Centinaia gli aneddoti e le leggende che circolano ancora oggi, ad iniziare dalla mitica Fiat 127 bianca.
«Spesso non mi ingranava la retromarcia, mi facevo aiutare dai miei giocatori per riuscire a parcheggiare spingendola. Passai poi ad una Matra Simca Bagheera (sportivissima) che distrussi tornando da Tavernole sul Mella, cosi come la 124 sport coupè di ritorno da Nave. L’inizio della mia carriera da automobilista è stato un po’ infausto a causa del piede pesante, fortunatamente ne sono uscito sempre illeso».
Tornando alla pallacanestro, per lei l’Eib è qualcosa di più di un palasport.
«Era per me una sorta di mito, ero prima di tutto un grande tifoso della Rondine e della Pinti. Mi sono formato nella Pejo, lì ho avuto la possibilità di farmi notare dal Barone».
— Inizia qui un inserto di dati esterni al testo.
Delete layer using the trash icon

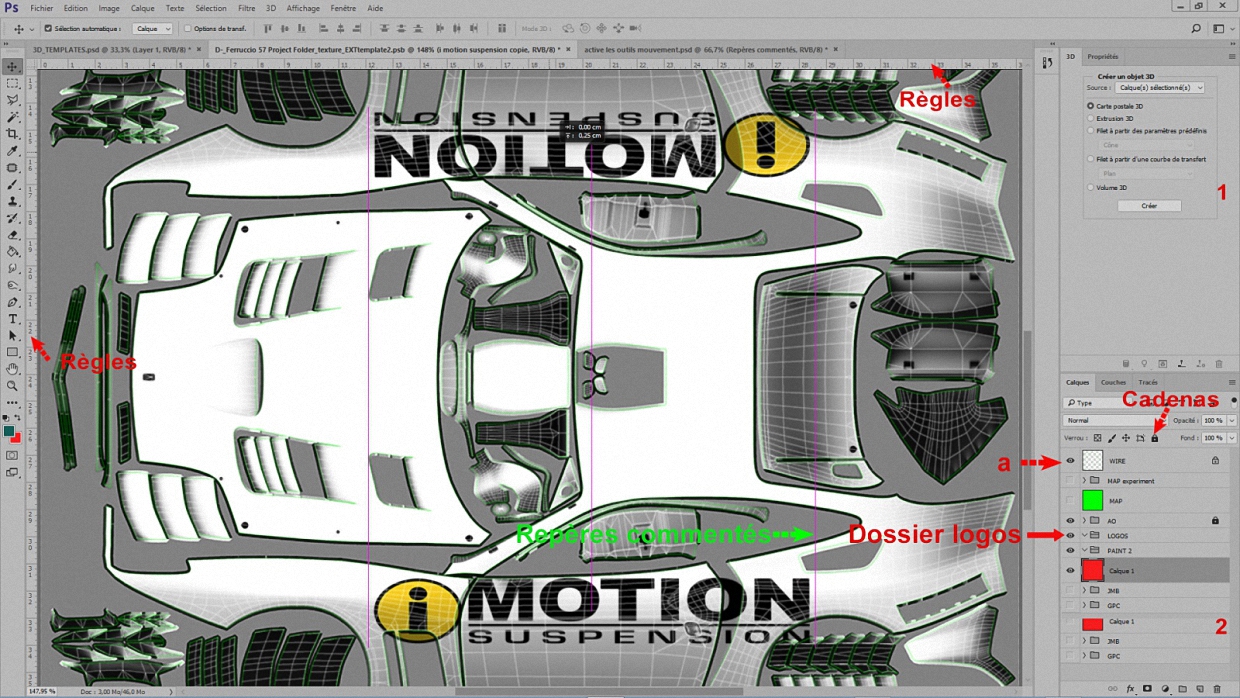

La leggenda narra che i ragazzi non potevano studiare ed ascoltare musica durante le trasferte, eccezion fatta per quella classica.
«Ho sentito molte leggende su di me, queste è una di quelle. Oggi in Nba ognuno ha le sue cuffiette a differenza della Nazionale spagnola la si ascolta a tutto volume, ma di certo non quella classica».
Tra le vittorie indimenticabili dei suoi ragazzi c’è quella contro la Billy Milano di Riccardo Pittis.
«Ricordo benissimo quella partita, cosi come tutti i ragazzi che ho allenato. Nessun preferito, la punta di diamante è stato Vicenzo Cavazzana. Ho una sensazione di gratitudine ed un bel ricordo di tutti, ne sento ancora parecchi ,ma nessun ranking».
Quando c’è stata occasione, lei non ha mai fatto mancare la sua vicinanza a Brescia.
«Nonostante gli impegni sono riuscito a trovare il tempo per andare a vedere, da semplice tifoso la squadra. Sono molto grato a quello che hanno fatto Graziella Bragaglio e Matteo Bonetti per la mia città. Riuscii ad assistere anche ad un allenamento e fui colpito dal metodo di lavoro di Andrea Diana che adesso ho portato con me alla Virtus. Cosi come sono rimasto molto in contatto con Enzo Esposito che è anche stato mio giocatore».
Ora è arrivato il momento di rimettere piede nel «Ciambellone», anche se oggi è molto più moderno.
«Non sono un uomo di alti e bassi emotivi, ne ho viste molte nella mia carriera, il mio concetto è «never too high, never too low» come dicono… È chiaro però che dentro ci sono emozioni diverse, il PalaLeonessa l’ho visto solo da fuori e credo che questa volta quando entrerò sentirò qualcosa di molto speciale. Il lavoro di Bonetti e Bragaglio ha creato i presupposti per le idee ambiziose di Ferrari, per aprire una tappa importante nel campionato italiano. Li vedrò con molto piacere. Purtroppo sarò avversario ed è una delle ultime cose che avrei pensato potesse succedere, ma ci sta anche questo».
Il legame con Brescia quindi resta indissolubile.
«Da sempre mi sento bresciano, li ho ancora gli amici di una vita e per tutta la vita, è il posto dove mi piace tornare per sentirmi a casa. Ricordi belli e sereni, dentro e fuori dal campo. Brescia è casa, la mia mamma e mia sorella».
Dietro quel mito c’è ancora quel «gnaro» che ha scritto la storia della sua città nel mondo: Sergio Scariolo.